Madame, Monsieur,
Face à la volonté de Mme Roselyne Bachelot - ministre de l'écologie et du développement durable de reclasser la martre, la belette et le putois comme "espèces susceptibles d'être classées nuisibles", nous vous invitons à envoyer un courrier de protestation (modèle ci-joint) à madame Roselyne Bachelot - Ministère de l'écologie et du développement durable - 20, avenue de Ségur - 75302 Paris 07 SP - ou à ministere@environnement.gouv.fr
Madame la Ministre,
C'est avec consternation que j'ai appris votre volonté d'annuler les décrets
du 21 mars 2002 qui visait à protéger la martre, la belette et le putois.
Si la conception même de "nuisible" est tout à fait contestable,
elle est dans ce cas précis sans réel fondement et ne vise qu'à servir le
lobby des chasseurs face à cette soit disant concurrence déloyale que représenterait
la consommation de ces mustélidés.
En remettant en cause la chaîne alimentaire elle même au profit d'une
agriculture déraisonnée, cette décision est en totale contradiction avec les
vocations de votre ministère de l'écologie et du développement durable.

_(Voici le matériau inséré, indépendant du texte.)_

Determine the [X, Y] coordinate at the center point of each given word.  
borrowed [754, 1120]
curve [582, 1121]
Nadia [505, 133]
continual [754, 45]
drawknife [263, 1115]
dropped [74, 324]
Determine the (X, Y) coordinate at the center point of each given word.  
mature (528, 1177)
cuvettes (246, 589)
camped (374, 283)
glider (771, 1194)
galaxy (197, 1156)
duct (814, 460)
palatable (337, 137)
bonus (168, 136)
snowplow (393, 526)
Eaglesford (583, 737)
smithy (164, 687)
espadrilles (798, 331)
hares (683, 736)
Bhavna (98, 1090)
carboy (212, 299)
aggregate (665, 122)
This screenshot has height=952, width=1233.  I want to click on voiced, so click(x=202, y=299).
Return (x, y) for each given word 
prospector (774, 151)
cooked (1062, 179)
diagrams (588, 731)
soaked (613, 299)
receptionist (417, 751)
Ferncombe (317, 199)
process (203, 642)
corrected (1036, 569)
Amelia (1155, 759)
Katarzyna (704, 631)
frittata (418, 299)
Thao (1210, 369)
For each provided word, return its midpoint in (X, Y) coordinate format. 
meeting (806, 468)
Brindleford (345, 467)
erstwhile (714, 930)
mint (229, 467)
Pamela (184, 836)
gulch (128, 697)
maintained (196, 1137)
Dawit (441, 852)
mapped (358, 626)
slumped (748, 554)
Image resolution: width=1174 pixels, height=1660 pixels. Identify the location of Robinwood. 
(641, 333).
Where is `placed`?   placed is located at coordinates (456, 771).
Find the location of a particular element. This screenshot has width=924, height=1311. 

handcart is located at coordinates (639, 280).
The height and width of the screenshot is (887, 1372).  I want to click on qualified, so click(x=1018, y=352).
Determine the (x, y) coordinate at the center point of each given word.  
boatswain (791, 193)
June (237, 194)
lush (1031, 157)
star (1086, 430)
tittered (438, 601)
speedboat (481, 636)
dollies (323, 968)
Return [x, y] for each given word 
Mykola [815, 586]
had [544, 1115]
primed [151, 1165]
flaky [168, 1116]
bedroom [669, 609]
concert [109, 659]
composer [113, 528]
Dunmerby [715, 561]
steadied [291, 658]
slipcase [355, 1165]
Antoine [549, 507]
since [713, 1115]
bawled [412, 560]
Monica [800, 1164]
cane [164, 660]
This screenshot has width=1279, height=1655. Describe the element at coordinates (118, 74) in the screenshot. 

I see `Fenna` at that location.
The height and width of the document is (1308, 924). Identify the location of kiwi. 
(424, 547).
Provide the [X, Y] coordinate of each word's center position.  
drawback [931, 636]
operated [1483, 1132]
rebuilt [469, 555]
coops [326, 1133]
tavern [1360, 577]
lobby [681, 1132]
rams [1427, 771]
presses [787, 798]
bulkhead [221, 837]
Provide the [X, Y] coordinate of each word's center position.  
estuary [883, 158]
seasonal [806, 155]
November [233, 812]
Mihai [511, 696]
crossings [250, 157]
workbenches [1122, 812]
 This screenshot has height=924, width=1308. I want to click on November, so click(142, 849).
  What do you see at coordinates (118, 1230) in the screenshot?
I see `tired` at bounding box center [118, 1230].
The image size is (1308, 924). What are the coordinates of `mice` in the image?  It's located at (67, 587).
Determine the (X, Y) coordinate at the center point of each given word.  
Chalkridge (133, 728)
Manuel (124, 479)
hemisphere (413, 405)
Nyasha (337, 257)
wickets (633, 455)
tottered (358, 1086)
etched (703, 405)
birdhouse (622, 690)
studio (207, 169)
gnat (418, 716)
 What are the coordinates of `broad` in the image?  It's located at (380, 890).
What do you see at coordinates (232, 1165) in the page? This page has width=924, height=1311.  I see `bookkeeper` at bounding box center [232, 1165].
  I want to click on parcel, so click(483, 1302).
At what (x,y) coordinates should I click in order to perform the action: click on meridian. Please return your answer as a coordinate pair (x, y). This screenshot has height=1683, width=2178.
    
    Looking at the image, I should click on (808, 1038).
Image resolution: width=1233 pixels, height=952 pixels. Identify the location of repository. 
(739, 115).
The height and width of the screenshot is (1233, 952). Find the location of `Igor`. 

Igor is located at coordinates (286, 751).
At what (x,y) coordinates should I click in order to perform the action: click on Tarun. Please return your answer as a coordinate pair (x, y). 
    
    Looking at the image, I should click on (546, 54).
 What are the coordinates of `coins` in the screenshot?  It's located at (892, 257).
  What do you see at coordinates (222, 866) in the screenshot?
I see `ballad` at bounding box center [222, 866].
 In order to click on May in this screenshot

Le dossier de presse (mars 2002) motivant ce retrait précisait très clairement
que :
1/ Ces trois espèces ne posent aucun problème vis à vis de la santé ou de la
sécurité publique
2/ Il n'existait pas de données démontrant des dommages importants sur les
activités agricoles ou forestières, ni sur la faune et la flore (or la réglementation
française fait obligation de démontrer les dégâts important pour classer ces
espèces nuisibles - la Convention de Berne et la directive "Habitats"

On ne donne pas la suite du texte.